• **WORK REQUEST**
Please return the full listing. Every line must match exactly.

• **MATERIAL FOR THIS EXERCISE**
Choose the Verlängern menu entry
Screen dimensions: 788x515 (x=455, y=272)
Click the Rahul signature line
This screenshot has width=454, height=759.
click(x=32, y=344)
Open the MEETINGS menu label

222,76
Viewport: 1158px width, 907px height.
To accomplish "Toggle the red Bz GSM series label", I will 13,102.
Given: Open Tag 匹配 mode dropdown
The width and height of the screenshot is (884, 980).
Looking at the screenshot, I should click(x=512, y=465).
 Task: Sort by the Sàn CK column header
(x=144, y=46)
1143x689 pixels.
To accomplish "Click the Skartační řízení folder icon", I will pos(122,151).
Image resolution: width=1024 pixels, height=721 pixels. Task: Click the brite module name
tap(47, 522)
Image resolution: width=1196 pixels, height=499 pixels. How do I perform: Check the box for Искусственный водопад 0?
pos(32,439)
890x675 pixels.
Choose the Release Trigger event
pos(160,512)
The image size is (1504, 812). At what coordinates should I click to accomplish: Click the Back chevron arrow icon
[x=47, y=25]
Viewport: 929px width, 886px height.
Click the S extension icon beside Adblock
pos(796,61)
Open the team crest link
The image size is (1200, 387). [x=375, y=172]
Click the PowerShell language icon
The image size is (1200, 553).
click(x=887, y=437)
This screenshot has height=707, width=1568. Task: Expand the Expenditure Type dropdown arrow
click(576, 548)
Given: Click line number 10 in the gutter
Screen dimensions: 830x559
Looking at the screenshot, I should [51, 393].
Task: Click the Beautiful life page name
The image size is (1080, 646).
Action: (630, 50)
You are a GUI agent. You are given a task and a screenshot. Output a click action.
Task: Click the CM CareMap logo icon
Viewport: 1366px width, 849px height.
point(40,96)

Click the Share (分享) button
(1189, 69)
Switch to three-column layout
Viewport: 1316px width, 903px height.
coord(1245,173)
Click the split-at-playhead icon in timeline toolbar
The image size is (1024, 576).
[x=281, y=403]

• **ANSWER SPACE**
Choose the Verlängern menu entry
Screen dimensions: 788x515 (x=455, y=272)
Click the Rahul signature line
This screenshot has width=454, height=759.
click(x=32, y=344)
Open the MEETINGS menu label

222,76
Viewport: 1158px width, 907px height.
To accomplish "Toggle the red Bz GSM series label", I will 13,102.
Given: Open Tag 匹配 mode dropdown
The width and height of the screenshot is (884, 980).
Looking at the screenshot, I should click(x=512, y=465).
 Task: Sort by the Sàn CK column header
(x=144, y=46)
1143x689 pixels.
To accomplish "Click the Skartační řízení folder icon", I will pos(122,151).
Image resolution: width=1024 pixels, height=721 pixels. Task: Click the brite module name
tap(47, 522)
Image resolution: width=1196 pixels, height=499 pixels. How do I perform: Check the box for Искусственный водопад 0?
pos(32,439)
890x675 pixels.
Choose the Release Trigger event
pos(160,512)
The image size is (1504, 812). At what coordinates should I click to accomplish: Click the Back chevron arrow icon
[x=47, y=25]
Viewport: 929px width, 886px height.
Click the S extension icon beside Adblock
pos(796,61)
Open the team crest link
The image size is (1200, 387). [x=375, y=172]
Click the PowerShell language icon
The image size is (1200, 553).
click(x=887, y=437)
This screenshot has height=707, width=1568. Task: Expand the Expenditure Type dropdown arrow
click(576, 548)
Given: Click line number 10 in the gutter
Screen dimensions: 830x559
Looking at the screenshot, I should [51, 393].
Task: Click the Beautiful life page name
The image size is (1080, 646).
Action: (630, 50)
You are a GUI agent. You are given a task and a screenshot. Output a click action.
Task: Click the CM CareMap logo icon
Viewport: 1366px width, 849px height.
point(40,96)

Click the Share (分享) button
(1189, 69)
Switch to three-column layout
Viewport: 1316px width, 903px height.
coord(1245,173)
Click the split-at-playhead icon in timeline toolbar
The image size is (1024, 576).
[x=281, y=403]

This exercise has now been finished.